見渡す限りの夥しい数が地面に転がっており、ざっと見ただけでも1000や2000じゃきかないくらいの個体数が確認出来る。
何故か察知スキルも、警戒中の俺とヴァルゴの五感も、ティムルの熱視すら潜り抜けて俺達を包囲しており、あと1歩のところで俺達は皆殺しにされるところだった。
これら全てを突破する事が可能だなんて信じられないし、俺を通り過ぎて包囲を優先した理由も良く分からない。
良く分からないことだらけだけど、ティムルは何かに気付いていた様子だった。彼女に話を聞いてみよう。
「……ティムル、説明してくれる? どうしてこんな数の敵に誰も気付かなくて、ティムルはどうやって気付いたのかを」
「勿論説明するけど、先にトドメを刺しましょう。萎縮から回復されたら厄介すぎるから」
俺の問いかけには答えず、両手のオリハルコンダガーで片っ端から狒々の喉を裂いて回っているティムル。
その表情には焦りが浮かんでいて、未だに危機的状況を脱していないことが嫌というほど伝わってくる。

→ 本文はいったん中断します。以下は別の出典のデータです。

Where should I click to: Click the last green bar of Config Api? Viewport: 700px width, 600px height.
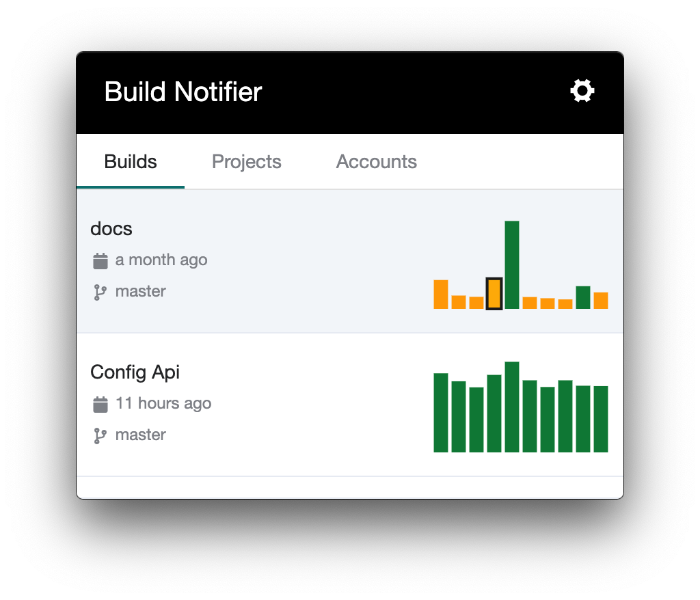click(601, 419)
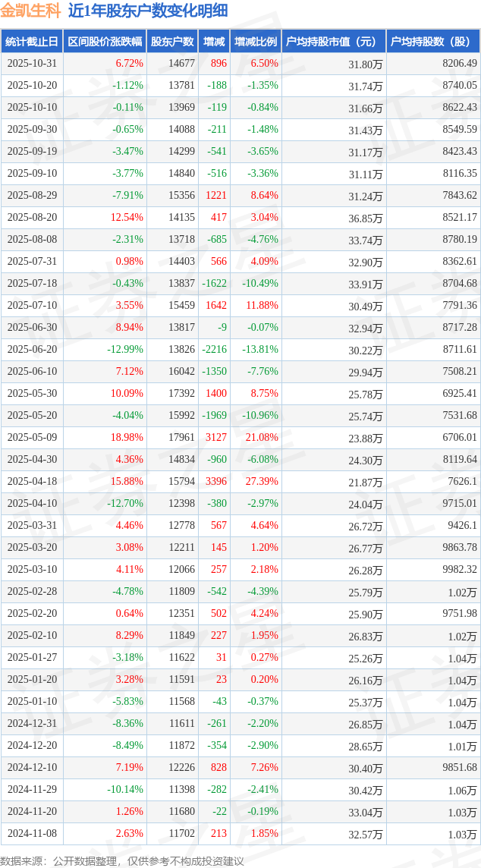Image resolution: width=481 pixels, height=868 pixels.
Task: Click the 2025-08-20 date cell
Action: [31, 218]
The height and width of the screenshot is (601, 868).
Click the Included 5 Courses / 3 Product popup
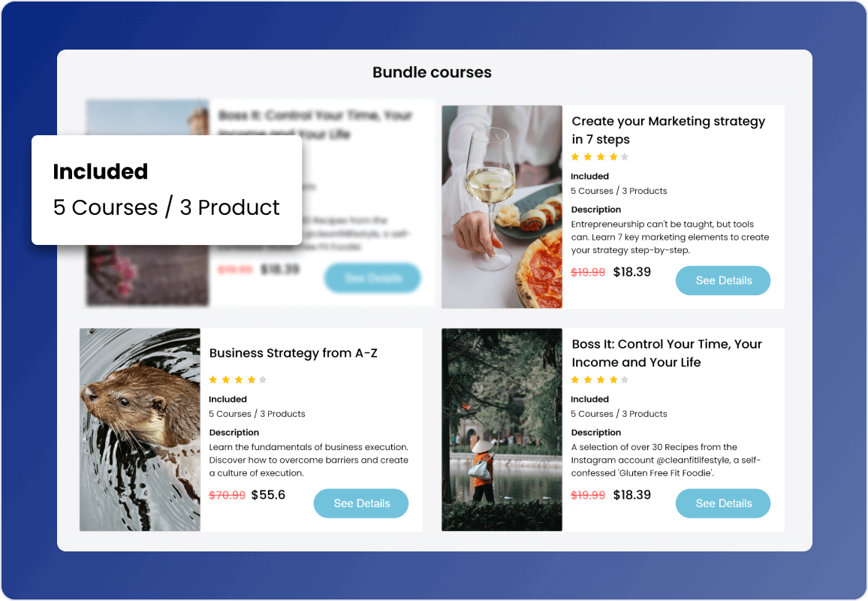[x=167, y=190]
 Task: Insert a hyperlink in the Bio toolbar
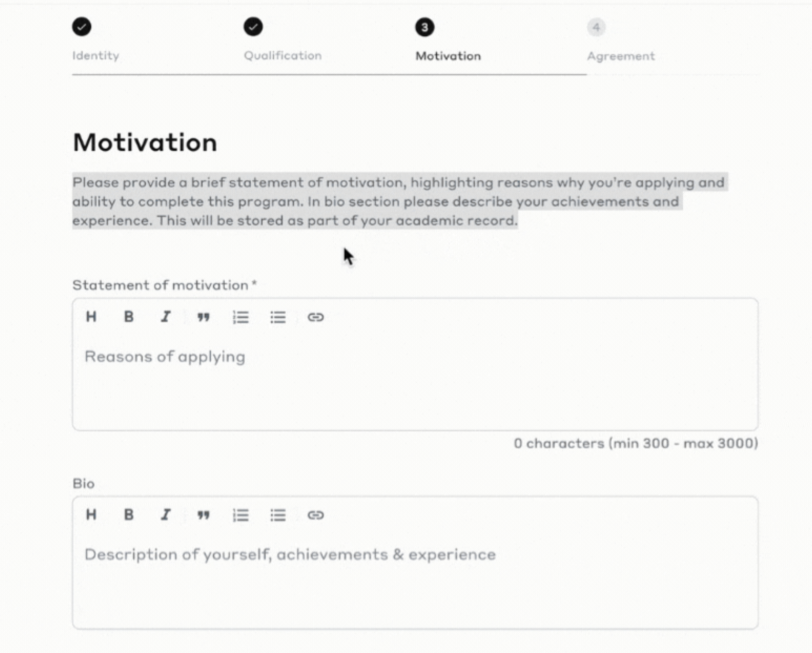[316, 515]

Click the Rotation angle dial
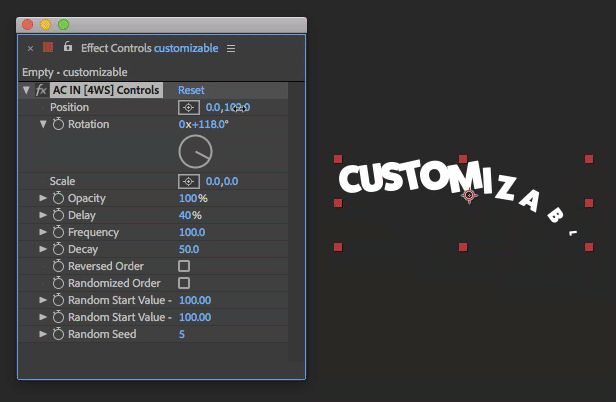pyautogui.click(x=195, y=152)
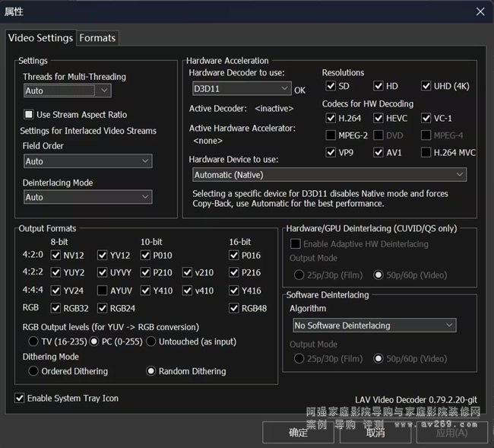
Task: Expand the Hardware Decoder D3D11 dropdown
Action: point(240,89)
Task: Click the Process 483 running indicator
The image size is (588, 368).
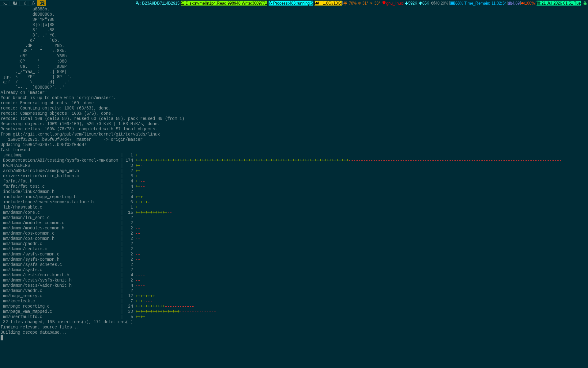Action: [x=291, y=3]
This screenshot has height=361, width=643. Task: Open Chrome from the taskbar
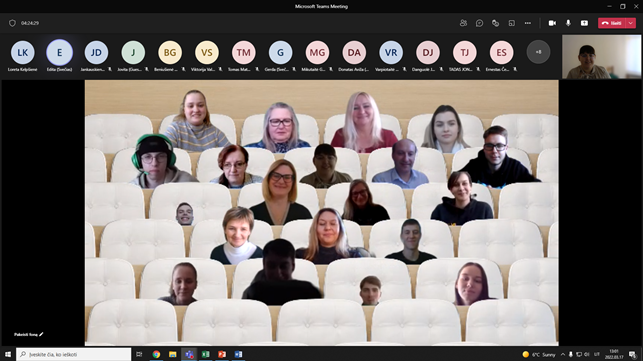click(156, 354)
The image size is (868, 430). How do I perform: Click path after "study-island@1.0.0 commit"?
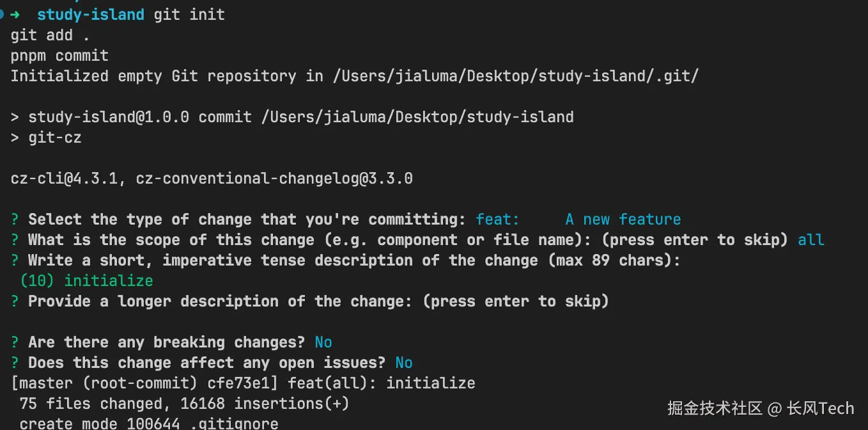coord(417,117)
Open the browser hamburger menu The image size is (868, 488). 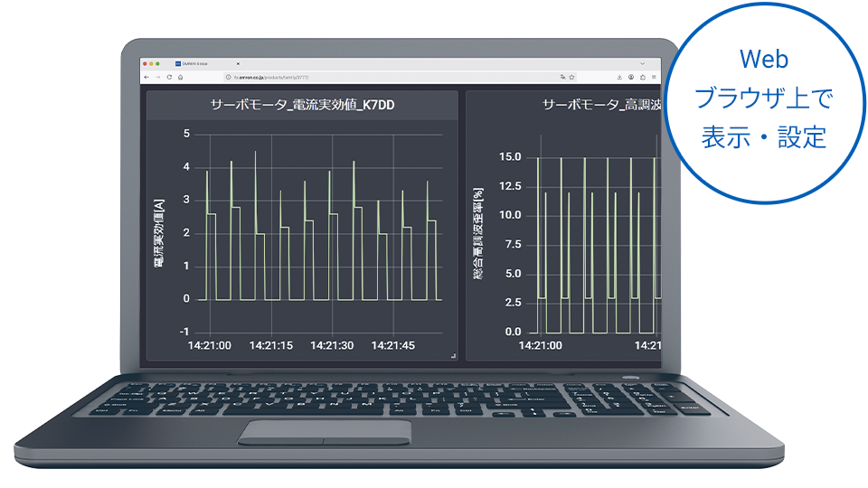click(x=654, y=78)
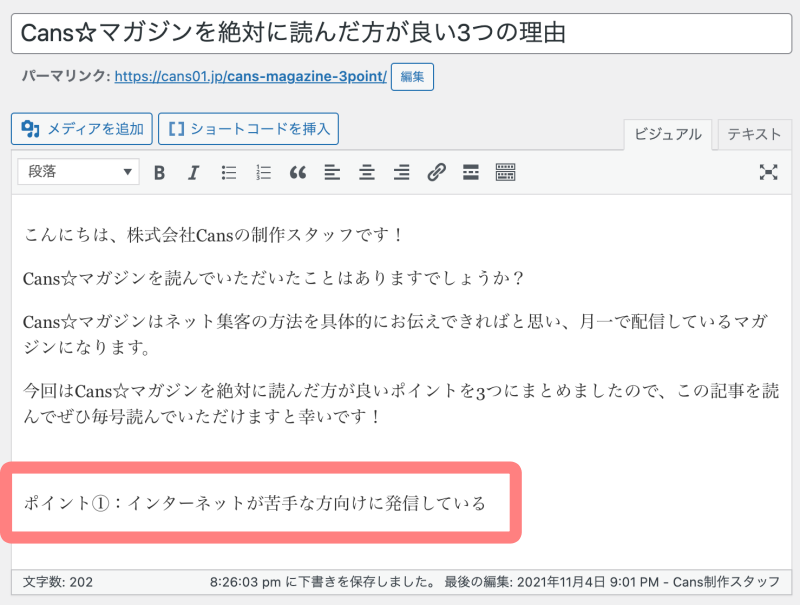Switch to the テキスト tab
Screen dimensions: 800x605
[754, 134]
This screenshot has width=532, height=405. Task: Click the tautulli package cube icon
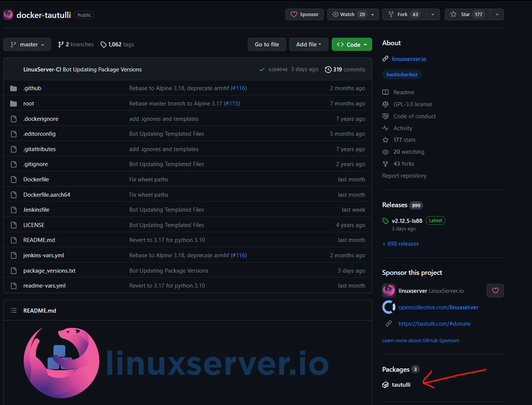pos(385,385)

どうやら萎縮状態なら生体察知で感知できるらしいな。これなら殺して回るのは簡単だ。
「それじゃ全員手分けしてコイツらにトドメを刺して回ろう! 討ち漏らしがないように確実にトドメを刺して!」
「私からもお願い。コイツについての説明はトドメを刺しながらさせてもらうからみんなも協力してちょうだい。それとダンは定期的にオーバーウェルミングを放って。萎縮させられなかった個体が居ないとも限らないから」
「了解。それじゃ直ぐに行動して! ガブリエッタさんとルーロさんも近場に居るのから早くっ!」
「はっ、はいぃっ……! りょ、了解しましたぁ……!」
全員で手分けして作業を開始する。
戦闘可能なメンバーは片っ端から喉を裂いたり胸を突いたりして手当たり次第に狒々を殺していき、キュール、シャロ、そしてチャールとシーズの4名は死体を集めたり触心を試したりしている。
不可視の敵が潜んでいる可能性があるため、2~3分毎に全力のオーバーウェルミングを放ちつつ作業を進める。
「……ダメだ。触心で得られる情報は無さそうだ」
何体かに触心を試してみたキュールだったけど、死体生体問わず狒々から情報を抜き取ることは出来なかったようだ。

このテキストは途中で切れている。